Unit of Geriatrics and Internal Medicine, National Institute of Gastroenterology "Saverio de Bellis", Research Hospital, 70013, Castellana Grotte, BA, Italy.
Unit of Data Sciences and Technology Innovation for Population Health, National Institute of Gastroenterology "Saverio de Bellis", Research Hospital, 70013, Castellana Grotte, BA, Italy.
Sci Rep. 2021 Dec 16;11(1):24084. doi: 10.1038/s41598-021-03583-3.

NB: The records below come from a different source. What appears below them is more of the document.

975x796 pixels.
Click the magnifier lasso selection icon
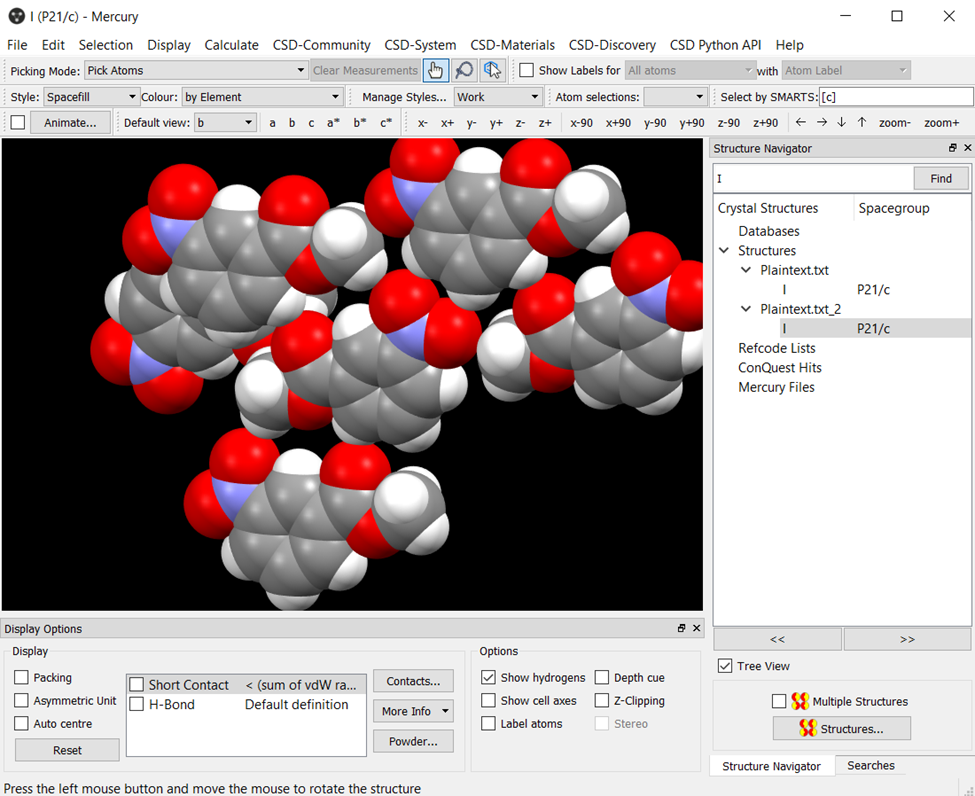click(463, 70)
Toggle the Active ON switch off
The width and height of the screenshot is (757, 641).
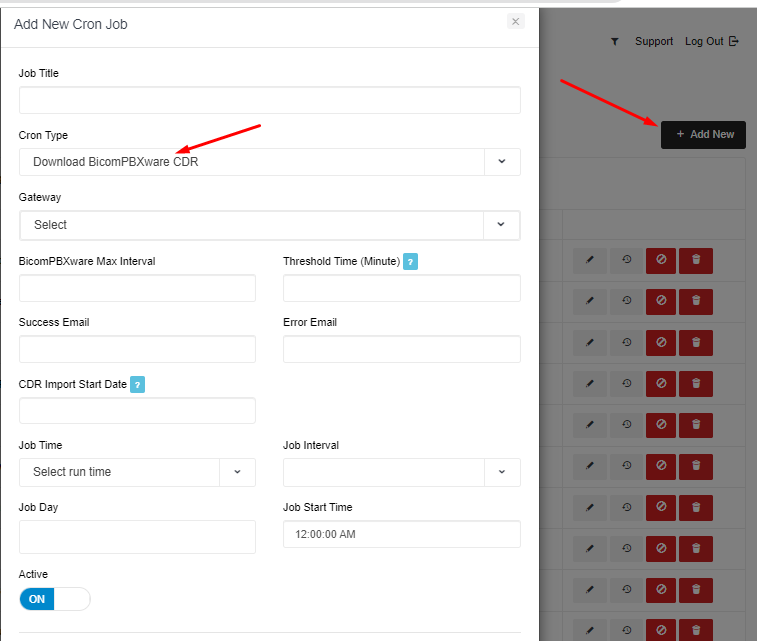54,599
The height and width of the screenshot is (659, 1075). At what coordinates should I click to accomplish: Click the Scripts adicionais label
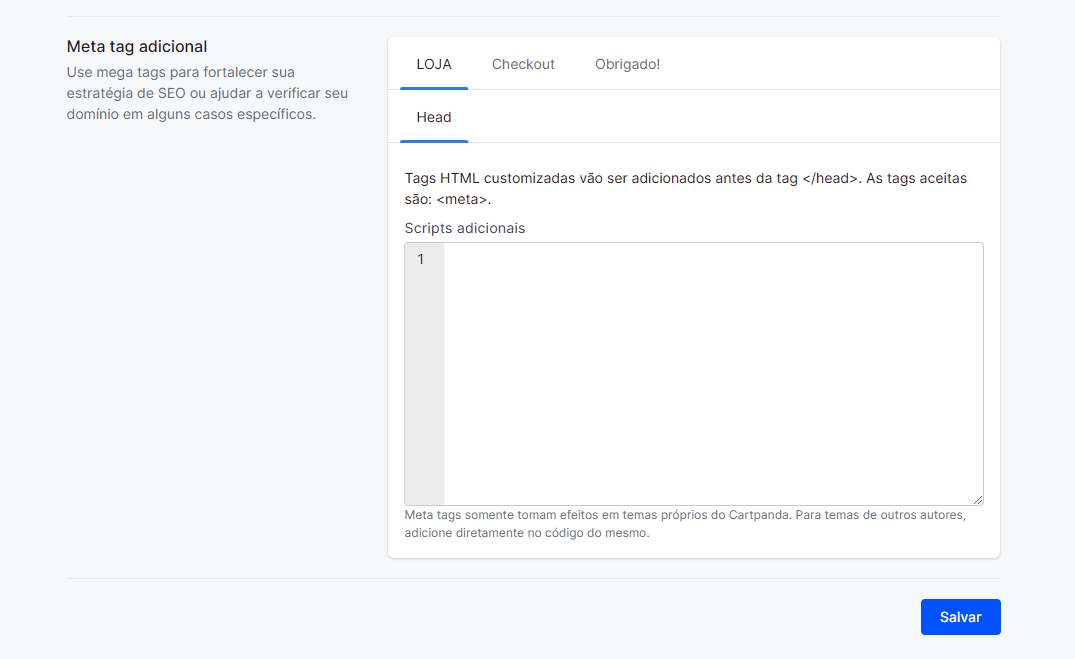click(x=464, y=228)
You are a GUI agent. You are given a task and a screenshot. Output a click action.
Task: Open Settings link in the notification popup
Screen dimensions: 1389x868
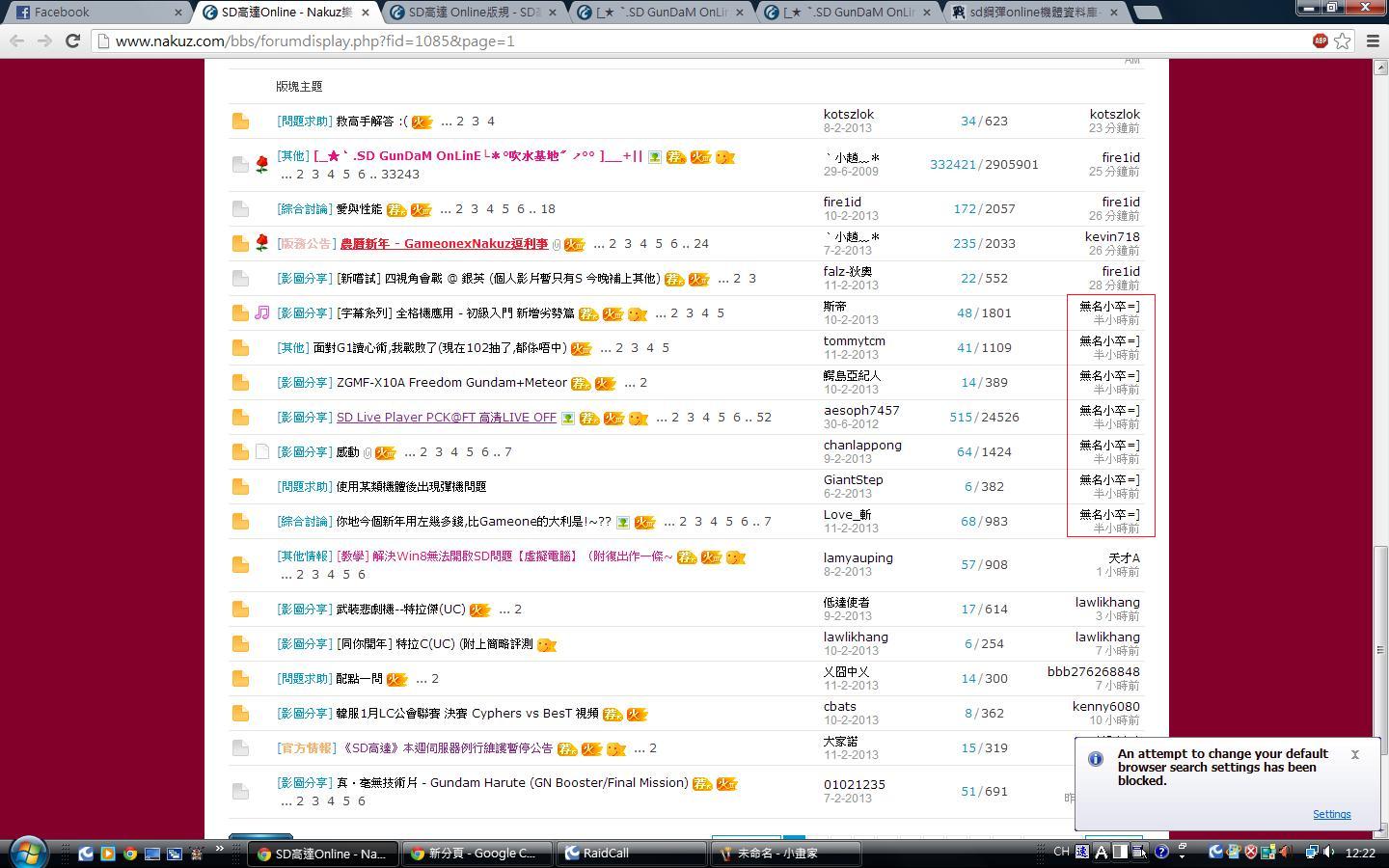(1331, 814)
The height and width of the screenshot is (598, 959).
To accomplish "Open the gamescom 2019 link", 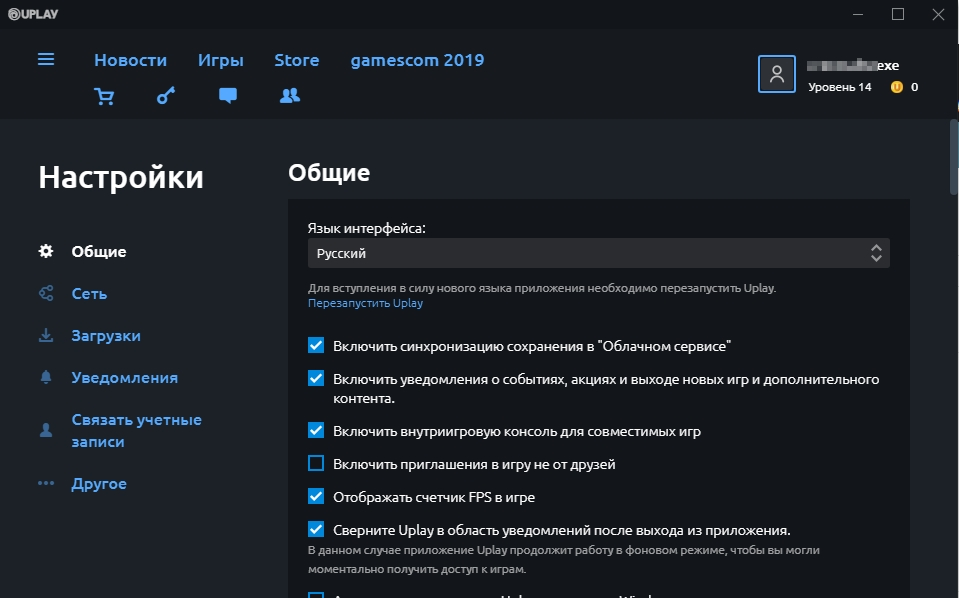I will tap(417, 60).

Comprehensive screening for non-alcoholic fatty liver disease (NAFLD) may help prompt clinical management of fatty liver disease. A family history, especially of diabetes, has been little studied as a predictor for NAFLD. We characterized the cross-sectional relationship between a family history of type 2 diabetes (FHT2D) and NAFLD probability in 1185 diabetes-free Apulian (Southern-Italy) subjects aged > 20 years with overweight or obesity not receiving any drug or supplementation. Clinical data and routine biochemistry were analysed. NAFLD probability was defined using the fatty liver index (FLI). A first-degree FHT2D was assessed by interviewing subjects and assigning a score of 0, 1, or 2 if none, only one, or both parents were affected by type 2 diabetes mellitus (T2DM). Our study population featured most females (70.9%, N = 840), and 48.4% (N = 574) of the sample had first-degree FHT2D. After dividing the sample by a FHT2D, we found a higher BMI, Waist Circumference (WC), and diastolic blood pressure shared by FHT2D subjects; they also showed altered key markers of glucose homeostasis, higher triglyceride levels, and worse liver function. FLI scores were significantly lower in subjects without a first-degree FHT2D. After running logistic regression models, a FHT2D was significantly associated with the NAFLD probability, even adjusting for major confounders and stratifying by age (under and over 40 years of age). A FHT2D led to an almost twofold higher probability of NAFLD, regardless of confounding factors (OR 2.17, 95% CI 1.63 to 2.89). A first-degree FHT2D acts as an independent determinant of NAFLD in excess weight phenotypes, regardless of the age group (younger or older than 40 years). A NAFLD risk assessment within multidimensional screening might be useful in excess weight subjects reporting FHT2D even in the absence of diabetes.
全面筛查非酒精性脂肪性肝病 (NAFLD) 可能有助于促进脂肪性肝病的临床管理。家族史,尤其是糖尿病家族史,作为 NAFLD 的预测因子,研究甚少。我们描述了在 1185 名年龄大于 20 岁、超重或肥胖且未服用任何药物或补充剂的无糖尿病的阿普利亚(意大利南部)人群中,2 型糖尿病家族史 (FHT2D) 与 NAFLD 概率之间的横断面关系。分析了临床数据和常规生化指标。使用脂肪肝指数 (FLI) 定义 NAFLD 概率。通过访谈受试者并给与 0、1 或 2 分来评估一级 FHT2D,如果没有、仅有一位或两位父母患有 2 型糖尿病 (T2DM)。我们的研究人群以女性为主 (70.9%,N=840),样本中有 48.4% (N=574) 的人有一级 FHT2D。根据 FHT2D 对样本进行分组后,我们发现 FHT2D 受试者的 BMI、腰围 (WC) 和舒张压更高;他们的糖代谢关键标志物也发生改变,甘油三酯水平更高,肝功能更差。无一级 FHT2D 的受试者的 FLI 评分明显较低。进行逻辑回归模型后,即使在调整主要混杂因素并按年龄(40 岁以下和以上)分层后,FHT2D 仍与 NAFLD 概率显著相关。FHT2D 使 NAFLD 的发生概率增加近两倍,无论是否存在混杂因素 (OR 2.17,95%CI 1.63 至 2.89)。一级 FHT2D 是超重表型中 NAFLD 的独立决定因素,无论年龄组(40 岁以下或以上)如何。即使在没有糖尿病的情况下,超重受试者报告有 FHT2D 时,在多维筛查中进行 NAFLD 风险评估可能是有用的。